She rubbed both hands over her face, then dropped them back into her lap. “It depends on the dose. One wafer won’t do much more than make them horny and have zero inhibitions. You can tell the dosage by how much bloom they have on their eyes. Anyone—”

“Bloom?”

“Looks like a cataract. Did you notice anyone’s eyes afterward?”

“Groom’s stepfather got falling-down drunk. If anyone had a problem, he’d be the one.”

“Have him checked again.”

“Half of them are users of some sort of illicit drug,” Rand pointed out. “I’m leaning toward somebody doing this to blackmail half of Hollywood’s fucking elite.” The embarrassment up in that hotel suite stuck with him, profound and palpable.

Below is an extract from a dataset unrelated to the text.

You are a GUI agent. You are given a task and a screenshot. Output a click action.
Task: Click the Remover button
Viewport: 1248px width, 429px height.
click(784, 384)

“I imagine it was terrifying for everyone when they finally recovered.” Sympathy—guilt?—filled her voice. “Since the drug is lethal, you’re fortunate nobody died. There’s a dangerously fine line between pleasure and death. A microgram too much, and you’d be telling a different story this morning.”

He glanced at the clean lines of her profile as she looked at the scenery whizzing by, then turned his own attention to the road as she glanced at him. “Will they keep this quiet, or is someone going to blab to the press?”

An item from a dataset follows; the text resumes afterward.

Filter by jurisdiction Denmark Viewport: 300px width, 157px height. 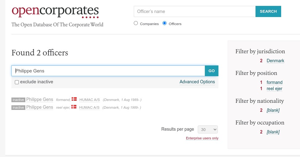coord(275,61)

“Frankly, it’s unlikely that everyone
will
keep their mouths shut. We’re talking about
actors
here. This isn’t like old Hollywood where scandal was kept hush-hush. These days, if Lohan gets a hangnail, it’s front-page news. It won’t remain a secret. Not for long.”

“Then we’d better work fast and get them answers. Did someone happen to check the dead man’s eyes?”

“No need. He was murdered. I don’t have the details, but it wasn’t Rapture. Let’s hope there’s something in the room for you to hold, because otherwise we’re as screwed as the groom’s stepfather, who did half the people in that room last night.”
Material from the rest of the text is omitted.